● GOAL OF THE EXERCISE:
Rewrite the entries from the start of the records through the line containing "Looking at the screenshot, I should (671, 468).", inclusive, changing every "At what coordinates should I click to accomplish" to "Which coordinates should I click to accomplish" and keeping everything else unchanged.

— start of ENTRIES PROVIDED —

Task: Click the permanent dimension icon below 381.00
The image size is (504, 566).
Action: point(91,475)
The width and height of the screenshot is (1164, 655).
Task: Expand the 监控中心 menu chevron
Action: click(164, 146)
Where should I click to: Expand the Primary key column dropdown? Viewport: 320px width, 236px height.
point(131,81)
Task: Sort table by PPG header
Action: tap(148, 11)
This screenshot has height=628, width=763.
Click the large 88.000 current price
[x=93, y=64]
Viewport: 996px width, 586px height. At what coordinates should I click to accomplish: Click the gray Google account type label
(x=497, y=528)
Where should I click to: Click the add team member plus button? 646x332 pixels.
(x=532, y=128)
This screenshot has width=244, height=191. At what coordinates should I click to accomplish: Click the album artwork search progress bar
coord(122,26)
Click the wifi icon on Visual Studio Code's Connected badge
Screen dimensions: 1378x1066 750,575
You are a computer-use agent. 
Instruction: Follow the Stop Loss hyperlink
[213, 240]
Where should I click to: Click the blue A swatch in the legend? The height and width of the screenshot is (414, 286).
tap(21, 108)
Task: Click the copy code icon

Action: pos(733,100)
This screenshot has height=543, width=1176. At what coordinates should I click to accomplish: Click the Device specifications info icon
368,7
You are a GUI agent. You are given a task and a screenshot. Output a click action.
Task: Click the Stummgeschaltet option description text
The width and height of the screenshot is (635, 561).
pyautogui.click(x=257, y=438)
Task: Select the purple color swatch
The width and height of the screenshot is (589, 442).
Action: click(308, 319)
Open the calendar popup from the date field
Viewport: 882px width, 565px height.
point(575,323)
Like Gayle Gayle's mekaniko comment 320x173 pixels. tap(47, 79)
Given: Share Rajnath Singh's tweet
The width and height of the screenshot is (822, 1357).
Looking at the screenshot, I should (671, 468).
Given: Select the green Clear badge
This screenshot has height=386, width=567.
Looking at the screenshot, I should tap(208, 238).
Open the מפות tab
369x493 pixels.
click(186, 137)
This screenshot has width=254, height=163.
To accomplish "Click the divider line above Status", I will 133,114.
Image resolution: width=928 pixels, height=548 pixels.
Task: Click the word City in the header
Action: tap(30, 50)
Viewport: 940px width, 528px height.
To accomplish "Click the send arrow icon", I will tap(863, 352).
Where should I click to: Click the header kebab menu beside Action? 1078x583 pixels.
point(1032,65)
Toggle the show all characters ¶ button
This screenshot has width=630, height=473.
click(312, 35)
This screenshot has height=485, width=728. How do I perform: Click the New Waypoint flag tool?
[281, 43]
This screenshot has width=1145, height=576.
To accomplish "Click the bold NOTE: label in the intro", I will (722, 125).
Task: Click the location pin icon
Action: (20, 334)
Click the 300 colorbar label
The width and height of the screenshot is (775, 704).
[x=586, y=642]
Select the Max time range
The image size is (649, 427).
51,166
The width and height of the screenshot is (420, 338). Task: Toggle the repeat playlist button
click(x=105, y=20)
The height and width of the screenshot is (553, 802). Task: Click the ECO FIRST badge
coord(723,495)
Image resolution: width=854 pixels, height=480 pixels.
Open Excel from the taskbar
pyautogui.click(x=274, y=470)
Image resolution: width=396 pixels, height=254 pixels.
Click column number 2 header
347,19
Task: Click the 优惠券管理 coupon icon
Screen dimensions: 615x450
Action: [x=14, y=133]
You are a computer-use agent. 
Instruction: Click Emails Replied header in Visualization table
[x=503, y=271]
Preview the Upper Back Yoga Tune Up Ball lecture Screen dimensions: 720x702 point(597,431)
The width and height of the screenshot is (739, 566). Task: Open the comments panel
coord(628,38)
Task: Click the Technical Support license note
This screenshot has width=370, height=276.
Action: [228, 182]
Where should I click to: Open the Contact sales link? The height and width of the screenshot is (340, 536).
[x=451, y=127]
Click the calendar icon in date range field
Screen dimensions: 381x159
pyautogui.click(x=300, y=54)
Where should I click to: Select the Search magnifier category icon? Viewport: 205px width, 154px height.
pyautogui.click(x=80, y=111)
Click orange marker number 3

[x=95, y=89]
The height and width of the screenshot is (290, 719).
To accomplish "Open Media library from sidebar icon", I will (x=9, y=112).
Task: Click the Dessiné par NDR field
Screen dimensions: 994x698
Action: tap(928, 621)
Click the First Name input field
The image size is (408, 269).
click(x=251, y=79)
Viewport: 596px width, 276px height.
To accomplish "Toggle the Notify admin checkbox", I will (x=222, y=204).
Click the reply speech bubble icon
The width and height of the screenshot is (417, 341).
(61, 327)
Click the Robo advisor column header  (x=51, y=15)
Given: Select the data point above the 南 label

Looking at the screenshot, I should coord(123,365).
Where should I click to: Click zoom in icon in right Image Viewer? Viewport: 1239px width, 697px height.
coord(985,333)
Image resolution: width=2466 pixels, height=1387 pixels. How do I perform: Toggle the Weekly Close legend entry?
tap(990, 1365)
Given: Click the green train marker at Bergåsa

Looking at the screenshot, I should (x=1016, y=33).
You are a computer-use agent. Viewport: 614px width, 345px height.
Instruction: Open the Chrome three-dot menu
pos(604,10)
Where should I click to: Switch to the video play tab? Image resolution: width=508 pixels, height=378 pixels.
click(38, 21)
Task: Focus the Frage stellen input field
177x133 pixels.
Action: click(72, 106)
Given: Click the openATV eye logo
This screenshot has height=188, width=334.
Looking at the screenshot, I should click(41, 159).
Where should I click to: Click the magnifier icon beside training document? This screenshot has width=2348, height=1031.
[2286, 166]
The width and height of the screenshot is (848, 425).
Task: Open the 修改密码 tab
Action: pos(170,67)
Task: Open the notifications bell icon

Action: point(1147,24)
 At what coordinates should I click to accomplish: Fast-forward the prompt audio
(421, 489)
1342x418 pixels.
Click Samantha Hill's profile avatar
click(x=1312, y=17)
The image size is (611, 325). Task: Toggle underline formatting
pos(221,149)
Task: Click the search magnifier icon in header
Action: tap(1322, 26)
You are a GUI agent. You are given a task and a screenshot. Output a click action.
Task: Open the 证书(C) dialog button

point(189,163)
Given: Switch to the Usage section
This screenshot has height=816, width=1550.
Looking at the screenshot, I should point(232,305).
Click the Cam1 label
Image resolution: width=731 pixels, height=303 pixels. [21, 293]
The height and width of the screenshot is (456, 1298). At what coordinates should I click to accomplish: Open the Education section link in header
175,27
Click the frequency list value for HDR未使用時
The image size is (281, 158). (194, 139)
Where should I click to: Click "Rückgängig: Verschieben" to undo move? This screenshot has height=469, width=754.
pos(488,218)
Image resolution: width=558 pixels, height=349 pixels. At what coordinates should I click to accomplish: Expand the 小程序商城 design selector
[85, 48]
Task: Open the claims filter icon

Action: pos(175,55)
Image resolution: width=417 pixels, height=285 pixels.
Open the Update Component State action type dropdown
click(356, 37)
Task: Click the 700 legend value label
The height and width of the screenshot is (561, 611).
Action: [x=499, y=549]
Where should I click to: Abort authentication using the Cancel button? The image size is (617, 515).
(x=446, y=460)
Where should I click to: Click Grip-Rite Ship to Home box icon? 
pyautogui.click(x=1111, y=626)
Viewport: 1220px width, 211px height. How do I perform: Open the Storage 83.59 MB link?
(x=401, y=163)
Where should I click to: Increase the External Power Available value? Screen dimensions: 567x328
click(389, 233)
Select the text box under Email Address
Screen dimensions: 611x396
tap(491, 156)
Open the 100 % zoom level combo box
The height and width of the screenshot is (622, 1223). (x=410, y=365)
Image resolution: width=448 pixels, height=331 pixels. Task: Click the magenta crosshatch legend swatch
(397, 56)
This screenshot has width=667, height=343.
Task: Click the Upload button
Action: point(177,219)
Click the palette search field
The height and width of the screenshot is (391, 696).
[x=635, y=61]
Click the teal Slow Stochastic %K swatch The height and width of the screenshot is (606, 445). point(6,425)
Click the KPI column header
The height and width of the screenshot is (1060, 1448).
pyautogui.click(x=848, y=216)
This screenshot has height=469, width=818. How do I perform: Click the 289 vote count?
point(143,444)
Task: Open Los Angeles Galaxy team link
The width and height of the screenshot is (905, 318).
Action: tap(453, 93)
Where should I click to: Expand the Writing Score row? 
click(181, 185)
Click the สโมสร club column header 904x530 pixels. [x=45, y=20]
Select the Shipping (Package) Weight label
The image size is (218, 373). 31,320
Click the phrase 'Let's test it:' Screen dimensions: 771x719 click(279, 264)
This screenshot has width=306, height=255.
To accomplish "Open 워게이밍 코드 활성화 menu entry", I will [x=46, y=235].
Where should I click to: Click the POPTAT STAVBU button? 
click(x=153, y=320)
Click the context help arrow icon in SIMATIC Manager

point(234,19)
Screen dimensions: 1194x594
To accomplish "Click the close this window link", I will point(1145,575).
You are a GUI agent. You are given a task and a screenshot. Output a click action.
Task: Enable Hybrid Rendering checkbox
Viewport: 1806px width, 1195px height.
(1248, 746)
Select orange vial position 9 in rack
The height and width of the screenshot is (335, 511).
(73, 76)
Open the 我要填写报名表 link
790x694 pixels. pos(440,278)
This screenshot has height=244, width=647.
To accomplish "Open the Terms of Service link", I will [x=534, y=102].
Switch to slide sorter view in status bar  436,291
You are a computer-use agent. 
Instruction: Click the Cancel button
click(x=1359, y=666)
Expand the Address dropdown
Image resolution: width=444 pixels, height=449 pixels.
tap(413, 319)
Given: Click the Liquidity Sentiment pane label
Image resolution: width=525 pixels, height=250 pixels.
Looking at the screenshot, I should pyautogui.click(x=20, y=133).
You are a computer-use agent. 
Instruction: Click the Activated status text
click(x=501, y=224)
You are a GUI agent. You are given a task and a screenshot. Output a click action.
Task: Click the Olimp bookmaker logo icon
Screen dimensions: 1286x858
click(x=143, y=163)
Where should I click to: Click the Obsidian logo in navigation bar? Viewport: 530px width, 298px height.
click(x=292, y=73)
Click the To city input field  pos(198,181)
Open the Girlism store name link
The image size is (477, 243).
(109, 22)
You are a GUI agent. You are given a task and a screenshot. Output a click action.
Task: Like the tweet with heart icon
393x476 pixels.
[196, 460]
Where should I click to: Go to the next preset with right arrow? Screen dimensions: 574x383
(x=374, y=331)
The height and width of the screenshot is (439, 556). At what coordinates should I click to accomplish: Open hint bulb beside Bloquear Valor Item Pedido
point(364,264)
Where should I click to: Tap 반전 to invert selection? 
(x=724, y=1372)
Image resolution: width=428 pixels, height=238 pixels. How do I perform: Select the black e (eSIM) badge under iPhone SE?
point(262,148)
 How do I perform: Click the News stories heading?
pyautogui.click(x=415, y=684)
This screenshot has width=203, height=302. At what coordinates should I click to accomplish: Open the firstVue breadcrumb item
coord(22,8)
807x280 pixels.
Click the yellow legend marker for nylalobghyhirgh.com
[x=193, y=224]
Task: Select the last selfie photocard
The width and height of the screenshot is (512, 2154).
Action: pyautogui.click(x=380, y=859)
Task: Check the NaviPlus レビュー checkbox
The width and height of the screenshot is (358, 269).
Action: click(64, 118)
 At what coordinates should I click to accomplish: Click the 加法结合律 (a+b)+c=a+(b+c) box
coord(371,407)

— end of ENTRIES PROVIDED —

● EXERCISE ANSWER:
Task: Click the permanent dimension icon below 381.00
The image size is (504, 566).
Action: point(91,475)
The width and height of the screenshot is (1164, 655).
Task: Expand the 监控中心 menu chevron
Action: click(164, 146)
Where should I click to: Expand the Primary key column dropdown? Viewport: 320px width, 236px height.
point(131,81)
Task: Sort table by PPG header
Action: tap(148, 11)
This screenshot has height=628, width=763.
Click the large 88.000 current price
[x=93, y=64]
Viewport: 996px width, 586px height. Which coordinates should I click to accomplish: Click the gray Google account type label
(x=497, y=528)
Where should I click to: Click the add team member plus button? 646x332 pixels.
(x=532, y=128)
This screenshot has width=244, height=191. Which coordinates should I click to accomplish: Click the album artwork search progress bar
coord(122,26)
Click the wifi icon on Visual Studio Code's Connected badge
Screen dimensions: 1378x1066 750,575
You are a computer-use agent. 
Instruction: Follow the Stop Loss hyperlink
[213, 240]
Where should I click to: Click the blue A swatch in the legend? The height and width of the screenshot is (414, 286).
tap(21, 108)
Task: Click the copy code icon

Action: pos(733,100)
This screenshot has height=543, width=1176. Which coordinates should I click to accomplish: Click the Device specifications info icon
368,7
You are a GUI agent. You are given a task and a screenshot. Output a click action.
Task: Click the Stummgeschaltet option description text
The width and height of the screenshot is (635, 561).
pyautogui.click(x=257, y=438)
Task: Select the purple color swatch
The width and height of the screenshot is (589, 442).
Action: click(308, 319)
Open the calendar popup from the date field
Viewport: 882px width, 565px height.
point(575,323)
Like Gayle Gayle's mekaniko comment 320x173 pixels. tap(47, 79)
Given: Share Rajnath Singh's tweet
The width and height of the screenshot is (822, 1357).
Looking at the screenshot, I should (671, 468).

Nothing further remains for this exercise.